Unia Europejska składa się obecnie z 27 krajów członkowskich. Prawie wszystkie na kilka dni przed rozmową Donalda Trumpa z Władimirem Putinem uzgodniły wspólne stanowisko, zgodnie z którym "drogi do pokoju nie da się wyznaczyć bez Ukrainy". Prawie wszystkie, bo na przeciwległym biegunie są Węgry. Premier tego kraju, Viktor Orban, radośnie ogłosił: "Rosja wygrała wojnę w Ukrainie".

Prawie wszystkie kraje Unii Europejskiej są zgodne - nic o Ukrainie bez Ukrainy. Minionej nocy, na trzy dni przed piątkowym spotkaniem Donalda Trumpa i Władimira Putina na Alasce, przywódcy 26 państw członkowskich Wspólnoty uzgodnili wspólne stanowisko, w którym podkreślili spójne podejście Europy do kwestii wojny w Ukrainie.

"My, przywódcy UE, z zadowoleniem przyjmujemy wysiłki prezydenta Donalda Trumpa zmierzające do zakończenia rosyjskiej agresji na Ukrainę oraz osiągnięcia sprawiedliwego i trwałego pokoju i bezpieczeństwa dla Ukrainy" - czytamy w oświadczeniu. Jak zaznaczyli unijni liderzy, pokój musi respektować zasadę, że granic międzynarodowych nie można zmieniać siłą, a "naród Ukrainy musi mieć swobodę decydowania o swojej przyszłości". "Drogi do pokoju na Ukrainie nie da się wyznaczyć bez Ukrainy. Sensowne negocjacje mogą odbywać się jedynie w kontekście zawieszenia broni lub ograniczenia działań wojennych" - zaznaczono.

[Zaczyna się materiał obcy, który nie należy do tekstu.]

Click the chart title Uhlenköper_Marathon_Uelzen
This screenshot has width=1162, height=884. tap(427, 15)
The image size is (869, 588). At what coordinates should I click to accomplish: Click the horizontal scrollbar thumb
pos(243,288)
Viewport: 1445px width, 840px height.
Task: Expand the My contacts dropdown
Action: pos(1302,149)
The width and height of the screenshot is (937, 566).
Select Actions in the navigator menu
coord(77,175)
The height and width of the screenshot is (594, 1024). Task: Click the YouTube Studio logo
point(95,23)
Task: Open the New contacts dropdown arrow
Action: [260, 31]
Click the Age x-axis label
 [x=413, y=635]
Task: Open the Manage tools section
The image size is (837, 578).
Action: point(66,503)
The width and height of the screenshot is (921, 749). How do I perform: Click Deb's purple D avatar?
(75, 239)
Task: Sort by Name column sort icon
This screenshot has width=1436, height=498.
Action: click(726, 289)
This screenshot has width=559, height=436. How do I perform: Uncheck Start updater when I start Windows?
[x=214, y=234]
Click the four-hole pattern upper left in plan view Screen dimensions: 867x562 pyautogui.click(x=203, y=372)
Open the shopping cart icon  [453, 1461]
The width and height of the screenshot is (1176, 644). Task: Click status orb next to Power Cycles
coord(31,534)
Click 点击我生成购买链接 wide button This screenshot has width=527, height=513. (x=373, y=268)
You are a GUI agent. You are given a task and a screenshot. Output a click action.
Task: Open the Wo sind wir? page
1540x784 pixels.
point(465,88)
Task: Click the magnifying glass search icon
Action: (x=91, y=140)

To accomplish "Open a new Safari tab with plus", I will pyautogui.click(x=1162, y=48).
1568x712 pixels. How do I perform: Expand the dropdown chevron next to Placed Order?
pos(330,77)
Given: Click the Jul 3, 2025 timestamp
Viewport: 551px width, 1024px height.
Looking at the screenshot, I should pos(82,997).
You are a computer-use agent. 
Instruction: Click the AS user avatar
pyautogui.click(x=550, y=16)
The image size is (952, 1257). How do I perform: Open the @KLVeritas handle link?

Unijni przywódcy podkreślili, że rosyjska agresja ma konsekwencje dla bezpieczeństwa europejskiego, dlatego "rozwiązanie dyplomatyczne musi chronić żywotne interesy bezpieczeństwa Ukrainy i Europy". "Ukraina zdolna do skutecznej obrony stanowi integralną część wszelkich przyszłych gwarancji bezpieczeństwa" - czytamy w oświadczeniu. Dodano, że Wspólnota nadal będzie wspierać Ukrainę politycznie, finansowo, gospodarczo, humanitarnie, wojskowo i dyplomatycznie.

"Jeśli nie siedzisz przy stole negocjacyjnym, to jesteś w menu"

Jedynym krajem, który nie podpisał się pod oświadczeniem, są Węgry. W sumie nic dziwnego, bo Budapeszt od lat jest krytykowany na Starym Kontynencie za prorosyjską postawę, powiązania rządu z Rosją i sprzeciw wobec pomocy wojskowej dla Ukrainy. Premier Węgier utrzymuje bliskie stosunki z Władimirem Putinem i dał temu wyraz we wtorek, mówiąc, że "Rosja wygrała wojnę w Ukrainie".

Rozmawiamy teraz, jakby wojna nie była rozstrzygnięta, ale tak nie jest. Ukraińcy przegrali wojnę. Rosja wygrała tę wojnę - powiedział szef węgierskiego rządu w rozmowie na YouTube'owym kanale "Patriot". Pozostaje tylko pytanie, kiedy i w jakich okolicznościach Zachód, który stoi za Ukraińcami, przyzna, że to się wydarzyło (wygrana Rosji - przyp. red.) i co z tego wszystkiego wyniknie - dodał.

Reuters przypomniał, że Budapeszt stanowczo odmawia wysyłania broni na Ukrainę. Viktor Orban jest też zdecydowanie przeciwny członkostwu Ukrainy w Unii Europejskiej, twierdząc, że mogliby ucierpieć węgierscy rolnicy i cała gospodarka. Szef węgierskiego rządu stwierdził, że Europa straciła okazję do negocjacji z rosyjskim przywódcą podczas rządów byłego prezydenta USA Joe Bidena i teraz istnieje ryzyko, że przyszłość Starego Kontynentu zapadnie bez udziału państw europejskich.

Jeśli nie siedzisz przy stole negocjacyjnym, to jesteś w menu - powiedział węgierski premier, dodając, że częściowo sprzeciwia się wspólnemu oświadczeniu UE w sprawie Ukrainy, ponieważ przedstawia ono Europę jako "śmieszną i żałosną".